Nel contesto della produzione del vetro, il calore non è soltanto una questione di temperatura: si tratta anche di tempistiche precise, uniformità e ripetibilità nei processi di trattamento termico. Quando il profilo termico del forno cambia o nella zona calda si creano zone fredde, ciò comporta problemi legati a distorsioni ottiche e alla necessità di buttare via l’intero lotto di prodotti. Abbiamo progettato i nostri riscaldatori a infrarossi apposta per questi scopi, poiché i requisiti del processo richiedono un controllo preciso del calore. Che si tratti di piegatura, tempra, laminazione o essiccazione dei materiali, il calore deve essere distribuito in modo uniforme, ogni volta che si procede con il processo.
Cosa è davvero importante
Utilizziamo emettitori a infrarossi a onde corte (NIR), che garantiscono un riscaldamento rapido e preciso. L’obiettivo è ottenere un campo termico uniforme: infatti, le differenze di temperatura tra i bordi e il centro sono la causa principale delle tensioni termiche e delle rotture. Questi emettitori sono realizzati in moduli, quindi è possibile adattarli alla tensione della linea di produzione e alle dimensioni necessarie. Possono essere integrati direttamente nelle presse esistenti, negli autoclavi e nei sistemi di essiccazione. La densità di potenza è regolata in modo da adattarsi alle esigenze del vetro: si possono avere tempi di riscaldamento rapidi quando necessario, ma al contempo un controllo preciso per evitare che si creino zone calde sui materiali trattati.

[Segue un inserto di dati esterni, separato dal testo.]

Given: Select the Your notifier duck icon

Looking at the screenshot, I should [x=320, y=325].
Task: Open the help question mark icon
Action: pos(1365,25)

Perché questo sistema funziona bene nella produzione del vetro
Nella piegatura termica, un riscaldamento uniforme permette di controllare meglio la deformazione del vetro e di migliorarne la qualità superficiale, riducendo così i ritardi e i difetti legati all’essiccazione del vetro. Per quanto riguarda la tempra, la risposta rapida degli emettitori permette di mantenere costanti i parametri di riscaldamento, riducendo così le crepe ai bordi e le tensioni termiche. Nella laminazione di materiali come EVA/SGP/PVB e nell’essiccazione dei materiali verniciati, lo stesso controllo permette di ridurre i tempi di ciclo senza danneggiare gli strati esterni del materiale, mantenendone così l’integrità. In definitiva, si ottiene una maggiore efficienza produttiva, meno rifiuti e meno consumo energetico, poiché il calore viene disperso direttamente nel vetro, invece che nell’aria circostante.
Alcune cose da considerare
Le prestazioni dei riscaldatori a infrarossi dipendono dalla velocità di produzione, dall’emissività del vetro e dalla configurazione dei materiali utilizzati. I vetri spessi e quelli a bassa emissività riflettono più energia, quindi la disposizione degli emettitori e la potenza necessaria devono essere adeguati al tipo di prodotto da trattare. L’installazione è semplice, ma è necessario assicurarsi che ci siano sufficienti distanze di sicurezza e barriere per evitare che il calore influisca negativamente sui componenti vicini. È inoltre consigliabile effettuare controlli periodici sugli emettitori e pulirli regolarmente. In ambienti polverosi, i moduli sigillati riducono le attività di manutenzione e mantengono stabile la performance del sistema per migliaia di ore.